Considered the father of jazz violin, Joe Venuti pioneered the use of string instruments in jazz, with considerable help from childhood friend, guitarist Eddie Lang. The two of them met in their school orchestra’s violin section and would reconnect in 1925 while they were both pursuing gigs in dance bands and broadway orchestra pits. Only now Lang, having changed his name from Salvatore Massaro, had also changed his primary instrument to that of guitar. None other than Django Reinhardt would later claim Lang as a big influence on his own playing, so changing things up clearly paid off.
Joe and Eddie would soon play with such luminaries as Red Nichols, Bix Beiderbecke and Frankie Trumbauer, and by 1927 they were leading their own bands, including Joe Venuti’s Blue Four, which created the little number featured here.
The other two members of The Blue Four were Arthur Schutt on piano and Adrian Rollini on saxophone.

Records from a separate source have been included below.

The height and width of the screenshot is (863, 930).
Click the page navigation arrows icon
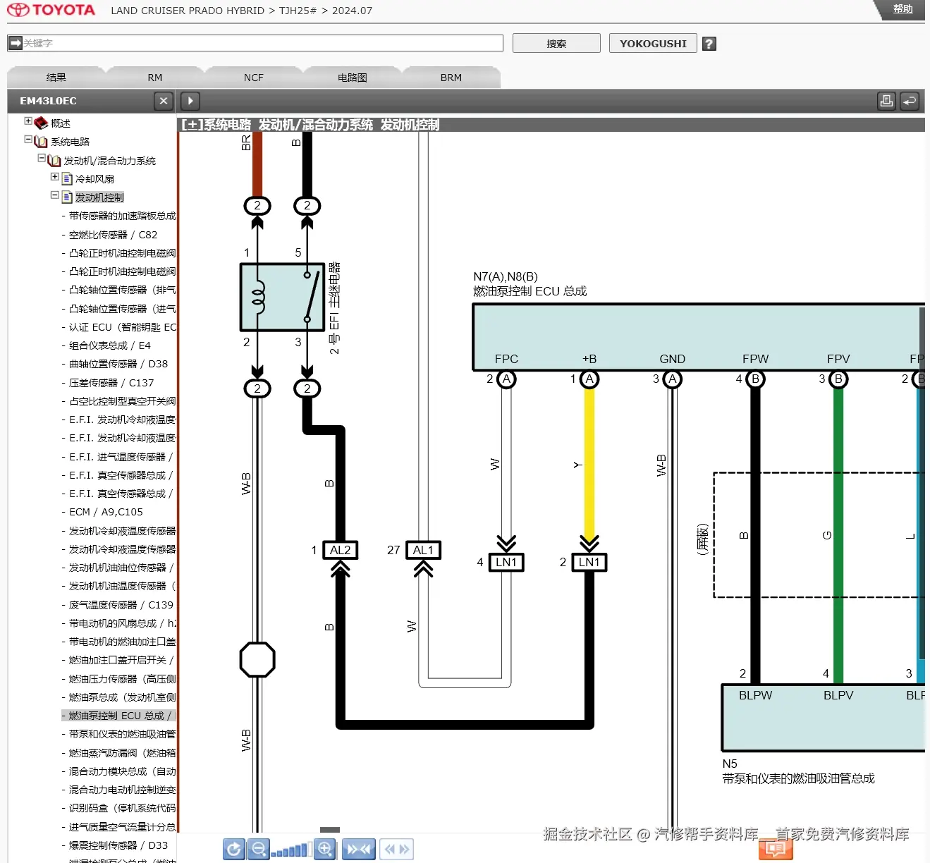396,849
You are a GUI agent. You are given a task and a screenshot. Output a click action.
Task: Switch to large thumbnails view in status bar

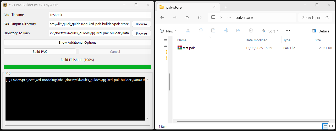pyautogui.click(x=331, y=127)
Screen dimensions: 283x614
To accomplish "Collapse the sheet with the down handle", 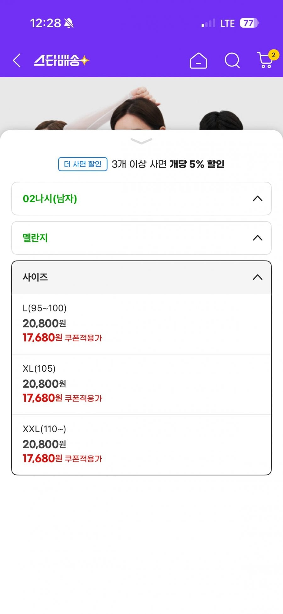I will pos(142,141).
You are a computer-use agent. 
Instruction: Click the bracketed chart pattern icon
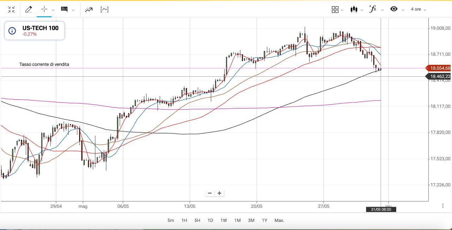pyautogui.click(x=105, y=10)
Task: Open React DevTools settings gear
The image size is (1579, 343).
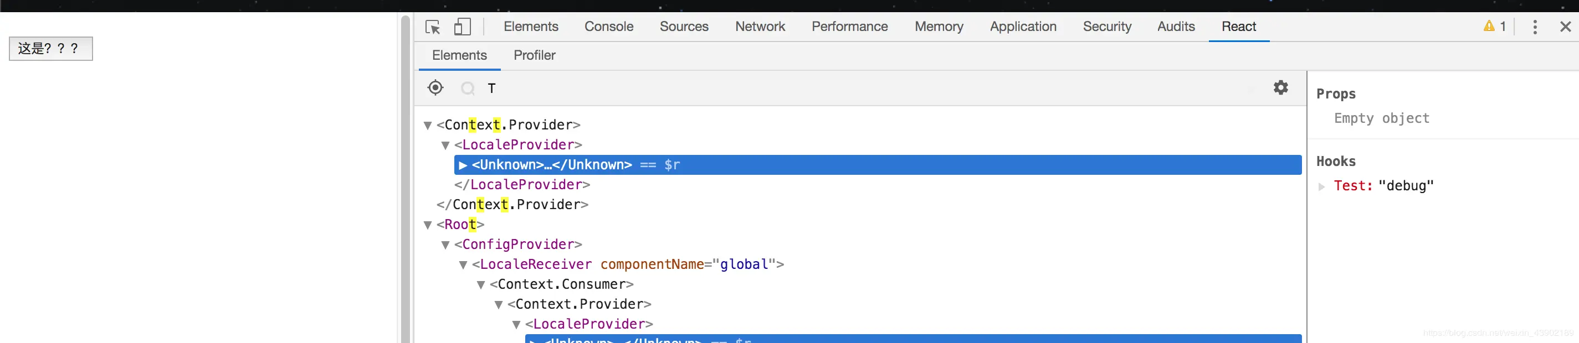Action: click(1280, 88)
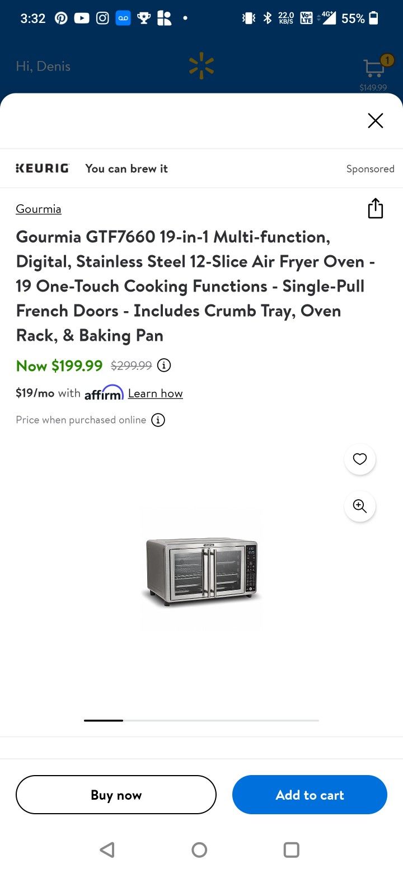Tap the image carousel progress bar

[x=202, y=720]

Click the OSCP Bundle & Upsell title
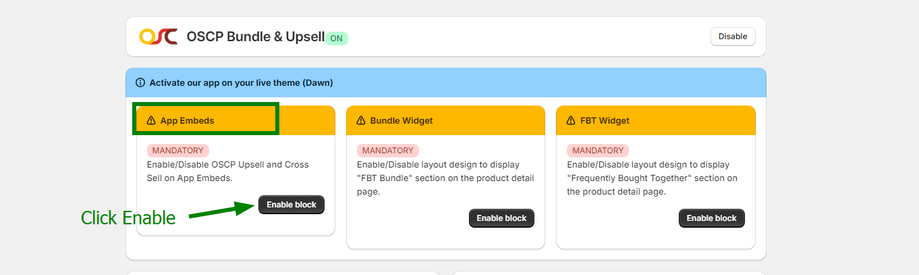click(x=256, y=36)
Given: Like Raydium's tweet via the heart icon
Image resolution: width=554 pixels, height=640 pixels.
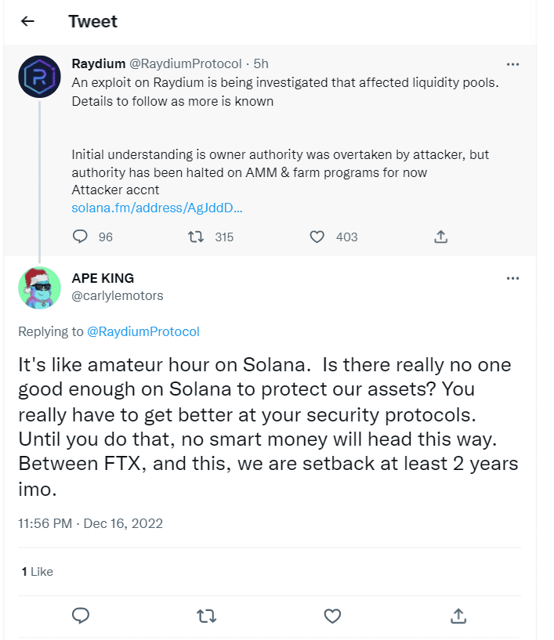Looking at the screenshot, I should (317, 237).
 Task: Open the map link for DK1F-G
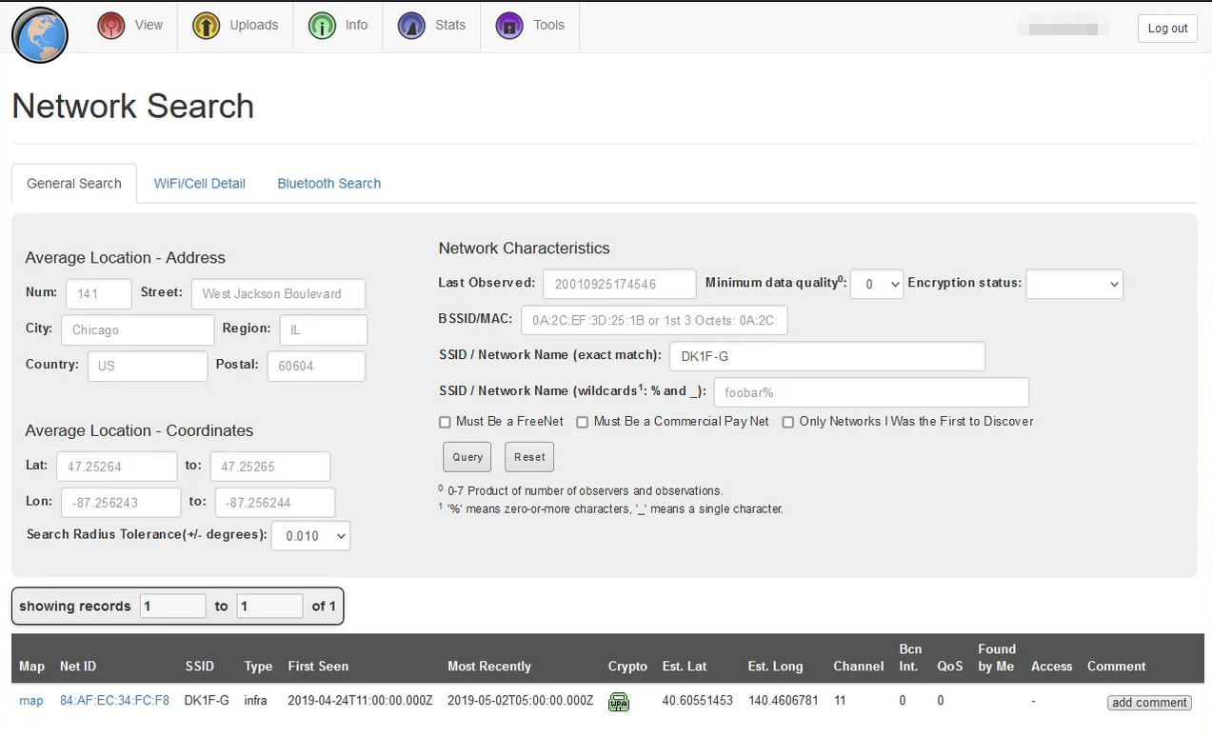[31, 701]
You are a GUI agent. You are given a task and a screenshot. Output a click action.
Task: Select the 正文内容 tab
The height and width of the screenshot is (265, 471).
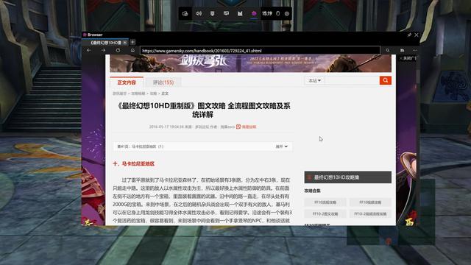(x=127, y=82)
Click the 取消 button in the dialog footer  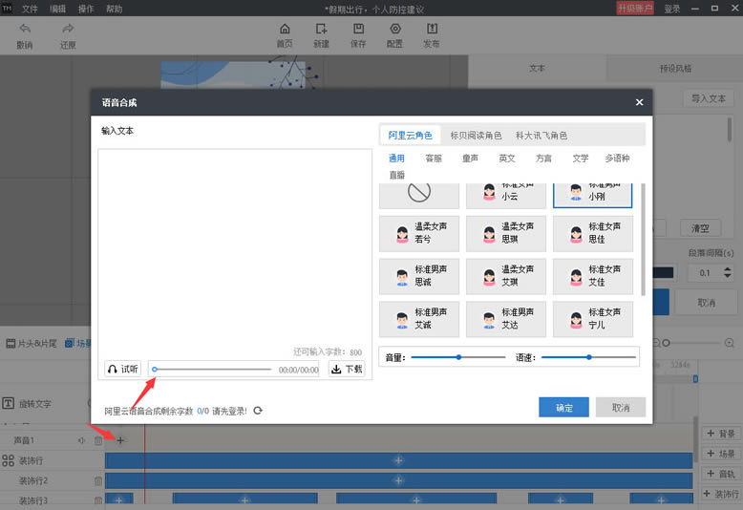[620, 408]
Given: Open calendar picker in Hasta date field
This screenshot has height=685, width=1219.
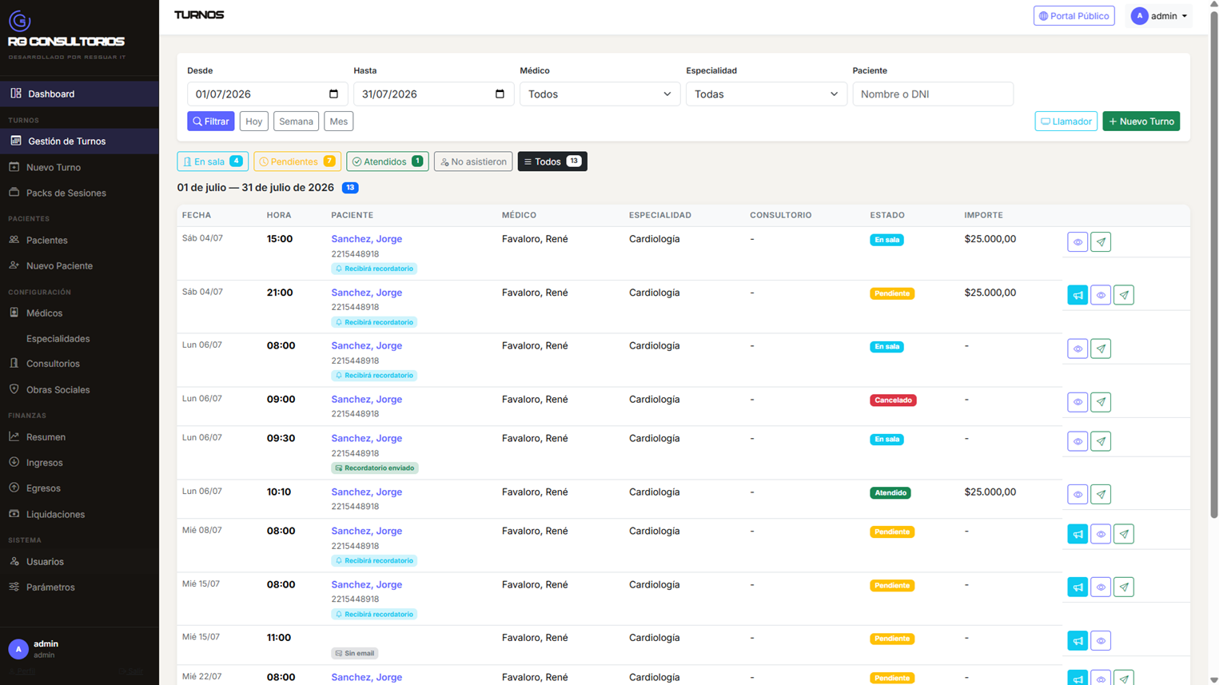Looking at the screenshot, I should click(500, 94).
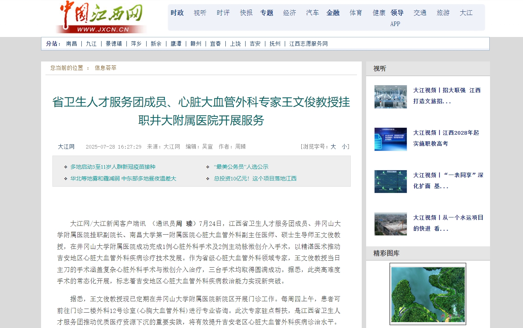This screenshot has width=523, height=328.
Task: Visit the 景德镇 sub-site link
Action: (x=114, y=44)
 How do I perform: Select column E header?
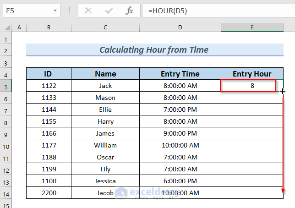pyautogui.click(x=252, y=28)
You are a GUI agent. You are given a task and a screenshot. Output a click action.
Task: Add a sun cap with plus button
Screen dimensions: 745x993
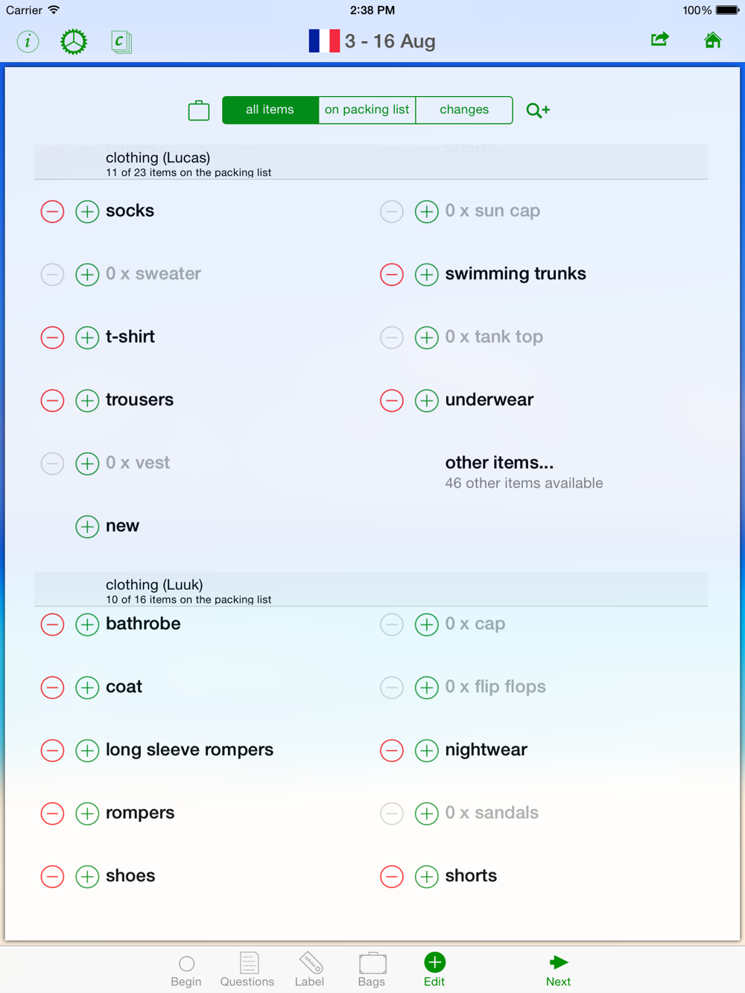(427, 212)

There’s a great interplay between all four members here, as there is in the light and breezy “Dinah.”
Venuti and Lang were featured in the 1930 film The King of Jazz, a two-strip technicolor variety show of myriad delights. Bing Crosby also appeared in the film, and Venuti and Lang contributed to this charming—and for its time, mostly un-racist—cartoon set “in deepest Africa.” Look for Mickey Mouse’s cousin Oswald the Rabbit at 2:22.
Also of note from The King of Jazz is this 23 second clip that easily conjures images of “The Wild Cat.”
Tragically, Lang died in 1933 from a botched tonsillectomy that resulted in an extreme loss of blood. Venuti continued to tour and was known for putting on a good show that highlighted his affinity for pranks, including playing cheap “stunt” violins to break over the heads of his fellow bandmembers. Venuti had a number of professional peaks and valleys, including studio gigs with Bing Crosby’s radio program and MGM films and long stretches of no work at all. He fought a long battle with alcoholism and came out the victor in time to see public interest in his music renewed in the late 60’s. He would go on to play at the 1968 Newport Jazz Festival, the 1969 London Jazz Expo, and record with a number of fellow luminaries, including Zoot Sims and Earl Hines. Joe Venuti died at the age of 74 in 1978.